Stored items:
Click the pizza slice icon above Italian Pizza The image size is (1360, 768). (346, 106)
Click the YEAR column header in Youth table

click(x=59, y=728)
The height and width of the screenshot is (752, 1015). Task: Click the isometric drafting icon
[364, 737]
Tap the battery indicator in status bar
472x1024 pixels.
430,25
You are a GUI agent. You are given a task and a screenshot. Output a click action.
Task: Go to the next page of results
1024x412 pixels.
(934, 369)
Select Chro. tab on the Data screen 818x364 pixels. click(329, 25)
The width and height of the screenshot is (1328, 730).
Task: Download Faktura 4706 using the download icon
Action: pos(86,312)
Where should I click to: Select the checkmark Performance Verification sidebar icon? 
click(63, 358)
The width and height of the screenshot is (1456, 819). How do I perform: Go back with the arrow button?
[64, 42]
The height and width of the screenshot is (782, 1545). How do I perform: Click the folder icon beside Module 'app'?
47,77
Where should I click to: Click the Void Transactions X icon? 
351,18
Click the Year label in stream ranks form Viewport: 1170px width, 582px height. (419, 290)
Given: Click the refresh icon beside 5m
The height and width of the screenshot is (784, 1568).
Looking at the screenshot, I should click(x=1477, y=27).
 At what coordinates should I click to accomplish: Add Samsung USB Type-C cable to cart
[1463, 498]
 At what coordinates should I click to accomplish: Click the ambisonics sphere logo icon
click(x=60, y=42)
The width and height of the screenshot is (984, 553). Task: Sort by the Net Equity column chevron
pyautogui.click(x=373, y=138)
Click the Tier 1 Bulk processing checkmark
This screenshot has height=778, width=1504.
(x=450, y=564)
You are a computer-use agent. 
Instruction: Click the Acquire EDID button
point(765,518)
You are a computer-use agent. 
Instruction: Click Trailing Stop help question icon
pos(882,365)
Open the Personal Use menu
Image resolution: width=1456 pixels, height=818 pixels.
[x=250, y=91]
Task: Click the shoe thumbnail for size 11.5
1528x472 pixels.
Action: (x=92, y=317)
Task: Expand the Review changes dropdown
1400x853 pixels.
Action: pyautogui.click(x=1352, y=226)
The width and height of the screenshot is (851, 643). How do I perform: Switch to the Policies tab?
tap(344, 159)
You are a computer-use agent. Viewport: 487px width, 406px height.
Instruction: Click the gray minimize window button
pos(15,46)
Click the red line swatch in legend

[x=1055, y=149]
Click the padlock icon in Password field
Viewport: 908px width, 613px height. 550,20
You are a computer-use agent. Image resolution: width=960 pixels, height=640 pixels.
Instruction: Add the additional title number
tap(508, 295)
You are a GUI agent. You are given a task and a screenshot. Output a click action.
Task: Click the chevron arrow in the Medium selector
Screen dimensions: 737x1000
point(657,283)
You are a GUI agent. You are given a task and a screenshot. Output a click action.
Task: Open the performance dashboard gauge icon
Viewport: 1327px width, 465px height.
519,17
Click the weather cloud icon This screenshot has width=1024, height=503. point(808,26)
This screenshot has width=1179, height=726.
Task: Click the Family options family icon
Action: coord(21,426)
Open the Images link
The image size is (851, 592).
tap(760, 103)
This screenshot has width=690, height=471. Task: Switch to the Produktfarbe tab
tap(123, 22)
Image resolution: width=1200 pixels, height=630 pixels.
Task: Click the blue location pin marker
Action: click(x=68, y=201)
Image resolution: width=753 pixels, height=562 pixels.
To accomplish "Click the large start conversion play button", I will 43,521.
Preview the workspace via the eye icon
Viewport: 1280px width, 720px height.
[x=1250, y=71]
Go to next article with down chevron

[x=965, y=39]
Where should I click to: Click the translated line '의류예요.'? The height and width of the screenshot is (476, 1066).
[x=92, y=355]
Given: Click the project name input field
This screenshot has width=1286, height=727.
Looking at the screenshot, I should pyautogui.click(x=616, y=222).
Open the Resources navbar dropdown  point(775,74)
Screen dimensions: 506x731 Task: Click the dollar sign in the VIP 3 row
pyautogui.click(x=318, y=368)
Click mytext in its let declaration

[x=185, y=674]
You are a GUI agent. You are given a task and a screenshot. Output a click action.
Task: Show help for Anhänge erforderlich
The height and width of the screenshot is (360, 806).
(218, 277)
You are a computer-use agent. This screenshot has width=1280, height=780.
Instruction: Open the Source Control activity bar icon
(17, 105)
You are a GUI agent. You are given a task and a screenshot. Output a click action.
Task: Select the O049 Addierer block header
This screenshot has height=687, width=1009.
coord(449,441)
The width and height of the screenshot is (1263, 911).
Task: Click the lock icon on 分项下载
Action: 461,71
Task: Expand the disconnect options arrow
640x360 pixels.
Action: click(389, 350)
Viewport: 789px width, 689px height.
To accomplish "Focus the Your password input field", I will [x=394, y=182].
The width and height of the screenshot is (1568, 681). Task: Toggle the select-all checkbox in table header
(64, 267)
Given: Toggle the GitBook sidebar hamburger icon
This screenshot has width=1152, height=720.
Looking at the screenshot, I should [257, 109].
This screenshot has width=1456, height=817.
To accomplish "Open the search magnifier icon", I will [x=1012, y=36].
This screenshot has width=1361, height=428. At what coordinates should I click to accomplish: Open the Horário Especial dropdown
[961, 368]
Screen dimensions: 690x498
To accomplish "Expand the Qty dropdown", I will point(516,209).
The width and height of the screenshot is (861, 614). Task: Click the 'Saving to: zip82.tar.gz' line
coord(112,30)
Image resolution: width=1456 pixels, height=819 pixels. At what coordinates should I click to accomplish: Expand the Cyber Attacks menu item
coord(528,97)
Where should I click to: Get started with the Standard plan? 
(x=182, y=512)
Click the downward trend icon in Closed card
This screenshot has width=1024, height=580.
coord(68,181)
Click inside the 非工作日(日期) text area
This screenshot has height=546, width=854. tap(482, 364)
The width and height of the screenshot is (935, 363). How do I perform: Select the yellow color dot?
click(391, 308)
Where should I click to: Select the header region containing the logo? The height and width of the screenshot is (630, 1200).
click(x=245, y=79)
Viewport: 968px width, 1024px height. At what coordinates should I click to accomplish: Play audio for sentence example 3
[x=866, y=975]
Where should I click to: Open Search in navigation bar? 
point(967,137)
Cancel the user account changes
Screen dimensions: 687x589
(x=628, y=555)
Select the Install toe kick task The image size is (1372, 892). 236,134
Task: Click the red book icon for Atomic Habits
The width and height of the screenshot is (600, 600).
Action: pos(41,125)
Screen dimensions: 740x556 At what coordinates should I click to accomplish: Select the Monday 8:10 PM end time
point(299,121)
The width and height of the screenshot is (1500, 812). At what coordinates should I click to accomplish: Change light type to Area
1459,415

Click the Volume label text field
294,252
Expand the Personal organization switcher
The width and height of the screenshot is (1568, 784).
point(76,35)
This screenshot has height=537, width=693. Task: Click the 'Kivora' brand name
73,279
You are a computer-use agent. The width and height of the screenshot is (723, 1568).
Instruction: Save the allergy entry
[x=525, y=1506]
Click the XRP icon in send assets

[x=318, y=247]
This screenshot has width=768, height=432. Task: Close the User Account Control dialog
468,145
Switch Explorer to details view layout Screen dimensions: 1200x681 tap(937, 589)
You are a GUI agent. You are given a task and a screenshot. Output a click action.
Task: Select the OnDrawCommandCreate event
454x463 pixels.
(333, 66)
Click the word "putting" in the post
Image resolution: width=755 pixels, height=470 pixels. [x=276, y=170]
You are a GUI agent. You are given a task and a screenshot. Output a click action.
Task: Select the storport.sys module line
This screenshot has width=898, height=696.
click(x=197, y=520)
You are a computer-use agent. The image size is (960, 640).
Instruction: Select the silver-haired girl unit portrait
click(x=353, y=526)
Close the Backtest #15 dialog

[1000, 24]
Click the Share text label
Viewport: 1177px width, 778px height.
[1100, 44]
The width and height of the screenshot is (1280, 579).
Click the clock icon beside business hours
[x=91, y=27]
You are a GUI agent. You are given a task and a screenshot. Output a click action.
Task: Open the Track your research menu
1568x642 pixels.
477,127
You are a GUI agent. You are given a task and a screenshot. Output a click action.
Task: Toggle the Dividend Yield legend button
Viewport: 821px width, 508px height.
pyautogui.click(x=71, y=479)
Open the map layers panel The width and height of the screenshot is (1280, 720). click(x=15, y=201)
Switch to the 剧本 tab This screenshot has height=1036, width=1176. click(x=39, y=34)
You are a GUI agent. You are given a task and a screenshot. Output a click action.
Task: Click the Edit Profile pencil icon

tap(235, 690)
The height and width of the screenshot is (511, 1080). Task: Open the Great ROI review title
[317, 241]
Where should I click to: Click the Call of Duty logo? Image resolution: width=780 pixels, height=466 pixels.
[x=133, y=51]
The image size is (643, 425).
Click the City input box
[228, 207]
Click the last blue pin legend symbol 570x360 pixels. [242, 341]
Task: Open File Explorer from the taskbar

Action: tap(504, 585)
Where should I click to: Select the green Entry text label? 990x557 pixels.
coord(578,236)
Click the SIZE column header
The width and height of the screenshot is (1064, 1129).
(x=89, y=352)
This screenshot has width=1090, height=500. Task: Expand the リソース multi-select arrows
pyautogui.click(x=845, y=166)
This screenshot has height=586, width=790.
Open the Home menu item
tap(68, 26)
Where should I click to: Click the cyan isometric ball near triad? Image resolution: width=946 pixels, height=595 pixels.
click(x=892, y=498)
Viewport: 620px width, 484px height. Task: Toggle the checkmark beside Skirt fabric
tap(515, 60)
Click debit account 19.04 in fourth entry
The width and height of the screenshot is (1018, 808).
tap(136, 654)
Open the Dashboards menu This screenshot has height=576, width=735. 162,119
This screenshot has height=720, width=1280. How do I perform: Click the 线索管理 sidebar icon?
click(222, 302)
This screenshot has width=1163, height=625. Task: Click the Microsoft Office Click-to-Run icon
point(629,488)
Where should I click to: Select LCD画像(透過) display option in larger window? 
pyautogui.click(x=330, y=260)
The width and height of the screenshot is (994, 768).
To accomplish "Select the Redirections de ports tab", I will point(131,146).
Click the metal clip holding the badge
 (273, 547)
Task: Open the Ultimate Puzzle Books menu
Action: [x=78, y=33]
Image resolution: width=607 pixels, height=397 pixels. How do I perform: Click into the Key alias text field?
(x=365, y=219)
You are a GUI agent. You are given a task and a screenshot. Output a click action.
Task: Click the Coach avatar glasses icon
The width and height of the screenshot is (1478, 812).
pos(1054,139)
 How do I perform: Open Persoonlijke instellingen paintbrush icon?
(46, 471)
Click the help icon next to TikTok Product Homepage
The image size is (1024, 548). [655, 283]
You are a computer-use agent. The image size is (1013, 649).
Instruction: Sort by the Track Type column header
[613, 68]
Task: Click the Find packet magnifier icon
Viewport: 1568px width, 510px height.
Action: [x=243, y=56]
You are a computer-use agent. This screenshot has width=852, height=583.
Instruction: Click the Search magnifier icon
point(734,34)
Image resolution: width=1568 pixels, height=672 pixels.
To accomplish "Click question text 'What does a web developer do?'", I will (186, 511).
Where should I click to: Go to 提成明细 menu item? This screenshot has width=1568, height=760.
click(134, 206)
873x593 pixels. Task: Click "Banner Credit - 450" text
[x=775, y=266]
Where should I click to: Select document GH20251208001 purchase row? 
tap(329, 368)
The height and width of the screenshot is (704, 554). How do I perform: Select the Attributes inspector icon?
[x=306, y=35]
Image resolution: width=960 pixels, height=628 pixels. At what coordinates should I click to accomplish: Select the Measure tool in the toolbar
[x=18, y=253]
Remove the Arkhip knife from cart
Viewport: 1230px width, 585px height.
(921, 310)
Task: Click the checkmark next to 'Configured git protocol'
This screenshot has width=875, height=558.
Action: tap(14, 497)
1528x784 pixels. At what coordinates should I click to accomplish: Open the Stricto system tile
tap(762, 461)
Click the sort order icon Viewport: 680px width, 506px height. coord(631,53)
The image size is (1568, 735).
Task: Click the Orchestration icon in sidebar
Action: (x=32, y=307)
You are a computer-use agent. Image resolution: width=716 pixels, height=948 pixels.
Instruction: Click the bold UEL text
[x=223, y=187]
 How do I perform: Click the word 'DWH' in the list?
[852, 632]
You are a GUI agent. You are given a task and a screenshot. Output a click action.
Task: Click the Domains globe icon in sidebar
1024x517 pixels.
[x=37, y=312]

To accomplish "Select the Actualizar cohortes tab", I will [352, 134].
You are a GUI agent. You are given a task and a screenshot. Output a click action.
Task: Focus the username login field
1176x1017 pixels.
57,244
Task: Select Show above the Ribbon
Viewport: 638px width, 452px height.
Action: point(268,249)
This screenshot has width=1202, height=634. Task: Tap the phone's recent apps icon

=== Your instructions ===
If a line of the data contains "Show", copy it out.

=== Exercise result ===
Task: Show help for Anhänge erforderlich
Task: Select Show above the Ribbon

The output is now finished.